A new Ballotpedia poll of swing state voters released on Tuesday found Clinton leading Trump by significant margins in a number of key battleground states.
According to Tuesday’s poll, Clinton leads Trump 51% to 37% in Florida, 45% to 41% in Iowa, 48% to 38% in North Carolina, and 45% to 38% in Virginia.
The poll, conducted June 10 to 22, also significantly undermines Trump’s argument that he can reach the 270 electoral college votes needed to clinch the presidency by mobilizing white working class voters “Rust Belt” states. According to the Ballotpedia poll, Clinton led Trump 50% to 33% in Michigan, 46% to 37% in Ohio, and 49% to 35% in Pennsylvania.
The margin of error was plus or minus 4 points for Florida, Iowa, Michigan, North Carolina, and Pennsylvania. It was plus or minus 3.9 points for Virginia and Ohio.
Not all the polling news on Wednesday was bad for Trump.
A new Quinnipiac University poll of 1,600 registered voters nationally found Trump and Clinton in a dead heat, with the former secretary of state leading but just two points, well within the survey’s margin of error.
Still, other national polls found the presumptive Democratic presidential nominee in much better standing.
A new Washington Post/ABC and Reuters polls published over the weekend found Trump trailing Clinton by double digits, while a NBC/Wall Street Journal poll found the real-estate magnate trailed Clinton by 5 points, down from 3 points in May.
Despite Clinton’s significant lead, many voters in recent surveys remain pessimistic about both candidates.
“It would be difficult to imagine a less flattering from-the-gut reaction to Donald Trump and Hillary Clinton,” Quinnipiac University Polling assistant director Tim Malloy said in a press release. “This is where we are. Voters find themselves in the middle of a mean-spirited, scorched earth campaign between two candidates they don’t like. And they don’t think either candidate would be a good president.”
Many polling analysts caution against relying too heavily on state polls several months out from the election, since regular public polls of swing states are still fairly rare.

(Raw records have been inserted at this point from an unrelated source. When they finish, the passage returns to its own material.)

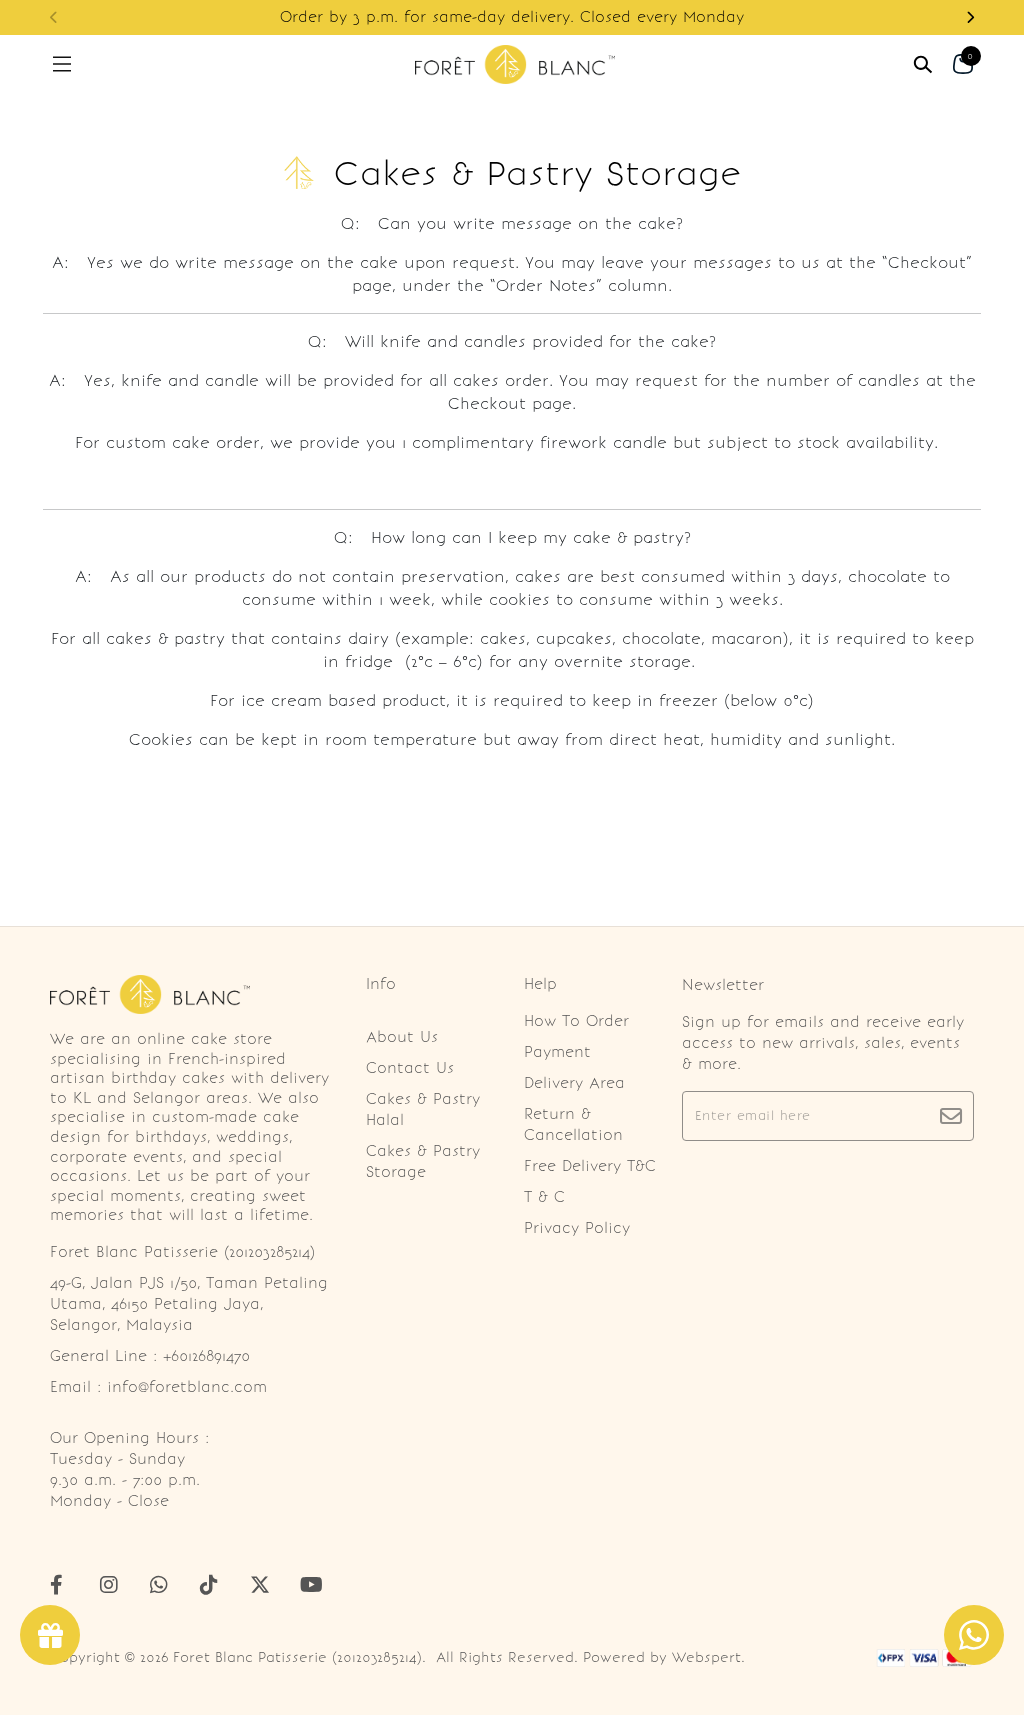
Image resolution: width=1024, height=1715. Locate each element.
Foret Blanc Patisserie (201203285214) (297, 1657)
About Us (402, 1037)
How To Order (576, 1021)
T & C (544, 1197)
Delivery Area (574, 1083)
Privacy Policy (577, 1228)
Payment (557, 1052)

“Generally, it would be ideal to watch battlegrounds such as Ohio/Florida/Pennsylvania. However, state polls are sparse,” Princeton University polling expert Samuel Wang told Business Insider in an email earlier this month. “This year’s states are mostly correlated with 2012, so there’s no realignment. This means that watching national numbers is probably a reasonable substitute.”